The Hungarian Constitutional Court affirmed on Wednesday the constitutionality of the country’s Registered Partnerships Act. The law went into effect on July 1, 2009, giving same-sex couples the same legal status as married different-sex couples with the exception that a same-sex spouse can’t take on their spouse’s surname, and couples can’t adopt or use assisted reproduction.The new law was challenged in court by the usual suspects almost immediately after passage, according to UK Gay News.
Soon after its adoption last summer, conservative groups, including the Christian Democratic People’s Party, the Society for Christian Physicians in Hungary, the Pro Life Forum linked to the Catholic Church and representatives of Faith Church, a powerful Pentecostal church, submitted nine petitions contending the unconstitutionality of the Act.
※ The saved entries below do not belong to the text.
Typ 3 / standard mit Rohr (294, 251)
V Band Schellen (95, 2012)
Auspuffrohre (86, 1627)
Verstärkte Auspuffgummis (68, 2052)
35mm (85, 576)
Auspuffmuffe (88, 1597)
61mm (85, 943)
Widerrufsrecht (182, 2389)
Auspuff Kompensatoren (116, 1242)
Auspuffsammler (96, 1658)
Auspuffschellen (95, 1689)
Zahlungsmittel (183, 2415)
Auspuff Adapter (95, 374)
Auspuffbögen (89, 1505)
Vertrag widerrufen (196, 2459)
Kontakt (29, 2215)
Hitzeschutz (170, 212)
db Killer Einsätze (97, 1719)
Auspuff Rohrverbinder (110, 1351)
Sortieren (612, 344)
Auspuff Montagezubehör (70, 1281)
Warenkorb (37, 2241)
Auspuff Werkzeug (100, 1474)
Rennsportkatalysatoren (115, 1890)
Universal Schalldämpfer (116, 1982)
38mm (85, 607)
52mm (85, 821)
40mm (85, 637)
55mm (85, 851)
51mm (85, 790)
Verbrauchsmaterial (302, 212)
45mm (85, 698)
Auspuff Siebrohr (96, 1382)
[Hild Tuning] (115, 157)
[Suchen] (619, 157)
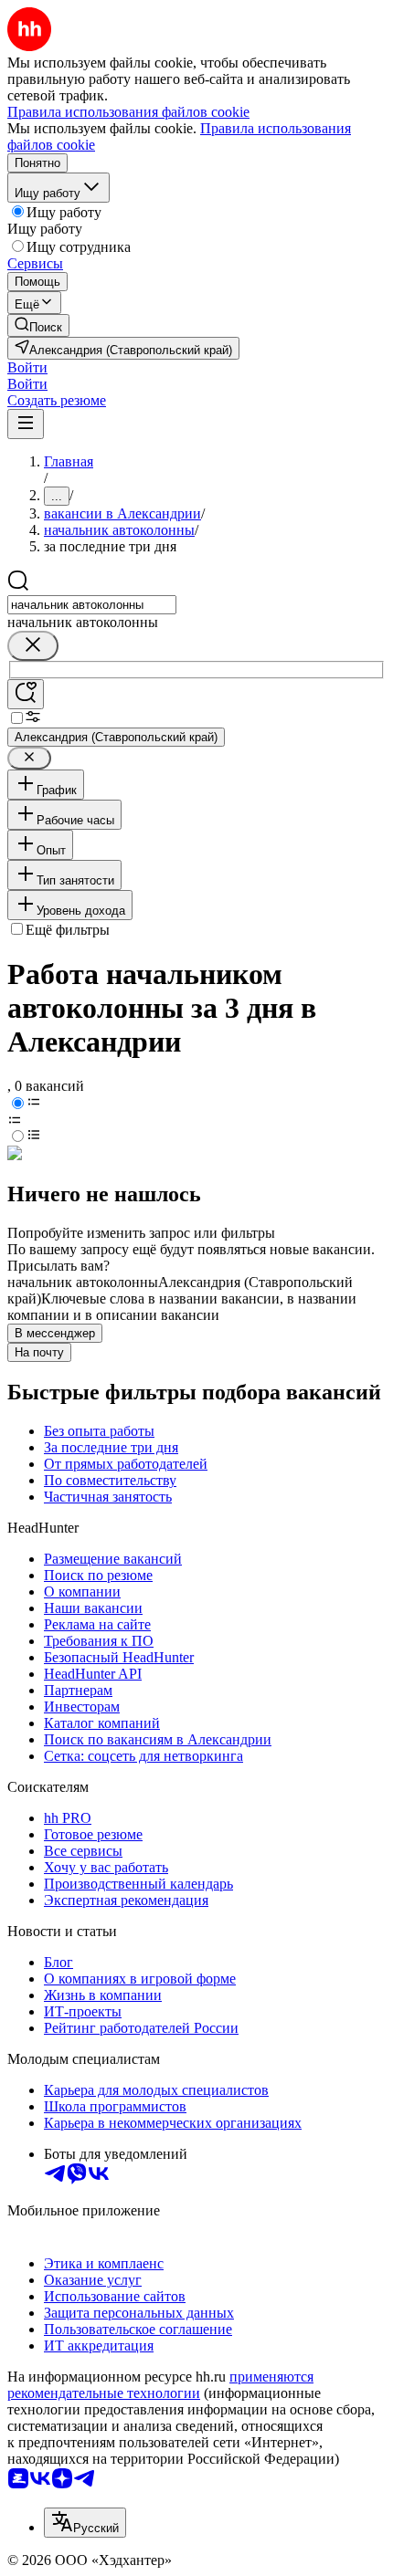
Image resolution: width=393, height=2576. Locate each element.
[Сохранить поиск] (25, 694)
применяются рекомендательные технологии (160, 2385)
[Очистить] (32, 646)
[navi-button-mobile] (25, 424)
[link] (38, 325)
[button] (27, 367)
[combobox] (91, 604)
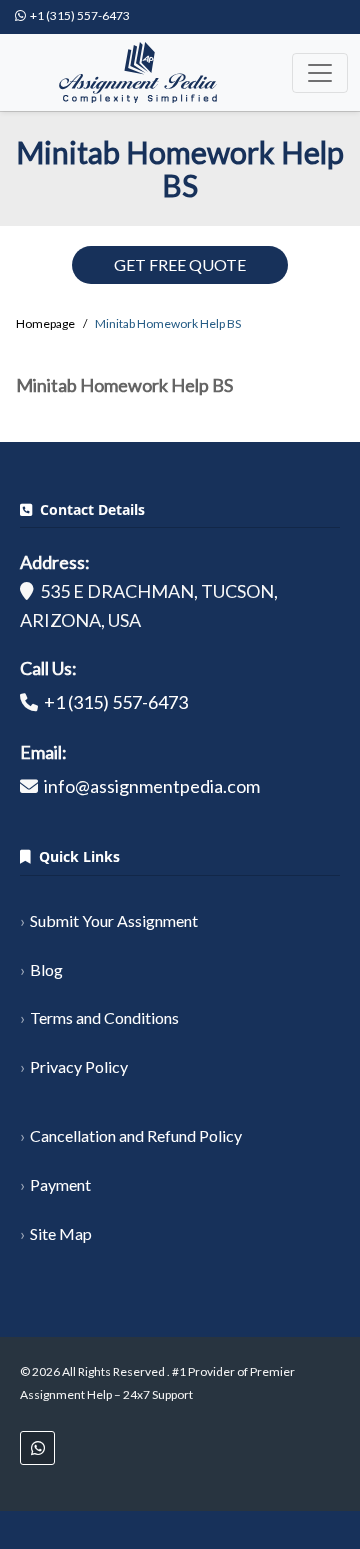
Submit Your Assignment (114, 920)
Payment (60, 1184)
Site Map (61, 1233)
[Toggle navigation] (320, 73)
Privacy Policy (79, 1066)
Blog (46, 969)
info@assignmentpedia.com (152, 786)
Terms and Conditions (104, 1017)
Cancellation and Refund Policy (136, 1135)
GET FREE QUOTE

The arguments were diverse. Some argued that the new institution undermines the institution of marriage, others that excluding different-sex couples is discriminatory. There were legal arguments against the technique of codification (a general clause equating registered partnership with marriage for most purposes), but also religious arguments that homosexuality is disorderly and immoral. Several petitions claimed that by institutionalizing and promoting homosexuality the law harms the children.
The Court rejected each of these claims one by one, reaffirming its previous decision that the right of same-sex couples to legal recognition and protection can be derived from the constitutional principle of human dignity and that the introduction of an institution similar to marriage for same-sex couples is a duty of the state imposed by the Constitution.
The Court also added that the law will play a positive role in promoting the social acceptance of same-sex couples and help gays and lesbians to come out.
Despite the Court’s positive ruling, it left the door open to potential legislative weakening of the registered partnerships law:
[T]he Court also noted that not all differences between marriage and registered partnership are necessarily discriminatory, giving discretionary power to the legislator in deciding on the actual rights and duties that come with registered partnership.
One of the organizations challenging the RP Act in court was a conservative Christian party expected to win the next federal election. However UK Gay News reports that the party hasn’t yet said whether undermining gay and lesbian families is on their legislative agenda.